__Reading passage__

Performance Degraded - Information rendering in the Auvik User interface for tenants on the US3 cluster

Incident Report for Auvik Networks Inc.

Postmortem

Service Degraded - API and UI interruption on the US3 Cluster

Root Cause Analysis

Duration of incident

Discovered: Jul 3, 2025, 17:10 UTC
Resolved: Jul 3, 2025, 18:30 UTC

Cause

A service component in the US3 region experienced a critical failure that triggered a crash loop, rendering an internal service inoperable.

Effect

Users experienced disruption to both the user interface and API functions in the US3 environment.

Action taken

All times are in UTC

07/03/2025

17:10 Deployment of user interface (UI) change.

17:30 Engineering alerted to issues with the UI and APIs on US3.

17:40 Attempted rollback of the most recent deployment version.

17:50 Crash loop persisted despite rollback, indicating the issue was not caused by regression.

17:52 Engineering alerted to issues with the UI and APIs on US3. Introduced more detailed diagnostic logging and restarted the affected services.

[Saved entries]
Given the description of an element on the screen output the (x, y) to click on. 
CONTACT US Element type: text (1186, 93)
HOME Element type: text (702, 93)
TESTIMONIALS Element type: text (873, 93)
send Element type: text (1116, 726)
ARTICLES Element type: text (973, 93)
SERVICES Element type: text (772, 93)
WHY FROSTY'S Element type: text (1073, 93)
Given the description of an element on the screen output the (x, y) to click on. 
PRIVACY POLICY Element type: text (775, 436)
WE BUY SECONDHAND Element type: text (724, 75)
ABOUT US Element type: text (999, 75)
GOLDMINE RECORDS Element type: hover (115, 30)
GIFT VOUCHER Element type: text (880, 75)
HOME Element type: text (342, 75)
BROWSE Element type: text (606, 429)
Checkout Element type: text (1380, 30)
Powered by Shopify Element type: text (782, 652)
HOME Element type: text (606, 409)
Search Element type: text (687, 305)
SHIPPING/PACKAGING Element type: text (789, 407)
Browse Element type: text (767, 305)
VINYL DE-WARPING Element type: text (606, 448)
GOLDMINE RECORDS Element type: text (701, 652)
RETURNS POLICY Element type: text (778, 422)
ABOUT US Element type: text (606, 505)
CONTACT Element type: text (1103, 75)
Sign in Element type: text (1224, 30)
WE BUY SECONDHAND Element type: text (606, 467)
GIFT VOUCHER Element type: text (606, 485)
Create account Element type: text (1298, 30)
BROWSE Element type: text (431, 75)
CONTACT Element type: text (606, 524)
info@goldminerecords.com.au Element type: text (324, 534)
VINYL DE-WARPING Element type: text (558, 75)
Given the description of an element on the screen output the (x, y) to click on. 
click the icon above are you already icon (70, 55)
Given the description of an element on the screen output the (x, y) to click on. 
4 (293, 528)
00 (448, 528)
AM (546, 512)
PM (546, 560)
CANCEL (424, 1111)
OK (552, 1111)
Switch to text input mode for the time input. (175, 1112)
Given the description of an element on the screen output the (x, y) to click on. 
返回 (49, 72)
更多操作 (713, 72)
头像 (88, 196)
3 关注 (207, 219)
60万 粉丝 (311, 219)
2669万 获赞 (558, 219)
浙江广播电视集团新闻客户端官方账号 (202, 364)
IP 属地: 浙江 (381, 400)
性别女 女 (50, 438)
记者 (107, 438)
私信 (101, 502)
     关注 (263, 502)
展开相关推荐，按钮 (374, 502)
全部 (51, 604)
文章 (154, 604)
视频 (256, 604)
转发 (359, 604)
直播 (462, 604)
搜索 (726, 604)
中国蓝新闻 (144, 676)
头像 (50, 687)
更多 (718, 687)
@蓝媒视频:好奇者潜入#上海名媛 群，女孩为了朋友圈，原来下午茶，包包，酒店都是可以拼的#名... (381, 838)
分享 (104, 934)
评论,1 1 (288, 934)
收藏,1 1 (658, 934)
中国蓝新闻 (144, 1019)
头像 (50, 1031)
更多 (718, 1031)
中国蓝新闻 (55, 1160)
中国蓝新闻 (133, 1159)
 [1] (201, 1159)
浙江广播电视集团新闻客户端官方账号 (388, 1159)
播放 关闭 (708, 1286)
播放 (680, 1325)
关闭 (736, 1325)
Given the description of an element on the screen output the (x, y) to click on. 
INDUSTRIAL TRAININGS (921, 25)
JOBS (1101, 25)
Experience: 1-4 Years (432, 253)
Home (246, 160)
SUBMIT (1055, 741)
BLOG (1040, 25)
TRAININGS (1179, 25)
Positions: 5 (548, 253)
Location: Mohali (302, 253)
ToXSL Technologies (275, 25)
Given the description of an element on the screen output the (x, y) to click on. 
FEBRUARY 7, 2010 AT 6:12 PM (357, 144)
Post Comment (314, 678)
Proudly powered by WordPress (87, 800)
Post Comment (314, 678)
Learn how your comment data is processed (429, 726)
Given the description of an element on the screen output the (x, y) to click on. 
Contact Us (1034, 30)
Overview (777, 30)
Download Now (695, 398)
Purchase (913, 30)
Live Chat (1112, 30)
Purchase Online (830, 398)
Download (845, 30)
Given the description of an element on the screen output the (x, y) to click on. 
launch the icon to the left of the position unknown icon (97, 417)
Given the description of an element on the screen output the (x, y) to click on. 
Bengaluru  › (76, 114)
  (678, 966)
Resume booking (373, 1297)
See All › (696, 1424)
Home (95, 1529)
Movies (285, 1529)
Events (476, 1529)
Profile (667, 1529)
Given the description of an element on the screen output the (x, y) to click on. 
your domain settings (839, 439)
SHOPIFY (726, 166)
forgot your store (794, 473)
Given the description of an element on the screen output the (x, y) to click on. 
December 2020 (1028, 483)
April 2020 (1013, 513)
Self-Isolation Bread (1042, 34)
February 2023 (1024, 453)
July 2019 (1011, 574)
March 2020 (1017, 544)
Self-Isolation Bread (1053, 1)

__Apply what you read__
a – In the incident report, what action was taken at 17:40 UTC?
b – Extend the incident report on the US3 cluster past its final timeline entry.
This material has no connection to the incident report.

__Results of the tasks__
a – An attempted rollback of the most recent deployment version.

b –
18:12 Comparison against other environments revealed the same error had occurred without incident elsewhere, suggesting environmental context was a key factor.

18:30 Services stabilized and returned to normal.

Future consideration(s)

  • Review environmental differences that contributed to varying behavior between clusters.
  • Consider adding a safe-fail mechanism for deployments to prevent full-service crash loops.
Posted Jul 29, 2025 - 13:56 EDT

Resolved

Affected Services: Access to part of the UI
Cluster(s): US3

Description:
The performance issue affecting access to the UI has been fully resolved, and normal operations have resumed. All systems are functioning as expected.

Impact:
Users should no longer experience any performance-related issues.

Next Steps:
Service has been restored. We apologize for the disruption and appreciate your continued patience. If you continue to experience issues, please contact our support team.
Posted Jul 03, 2025 - 14:44 EDT

Monitoring

User Affected Services: Access to part of the UI
Cluster(s): US3

Description:
Our team has implemented a fix for the performance issues affecting the User interface. We monitor the system to ensure stability and confirm that performance remains at expected levels.

Impact:
System performance should be restored to normal. We will continue to monitor for any irregularities.
Services [services not affected] are not impacted.

Next Steps:
A final update will be provided once we confirm the issue is resolved.

We appreciate your patience as we work through this issue.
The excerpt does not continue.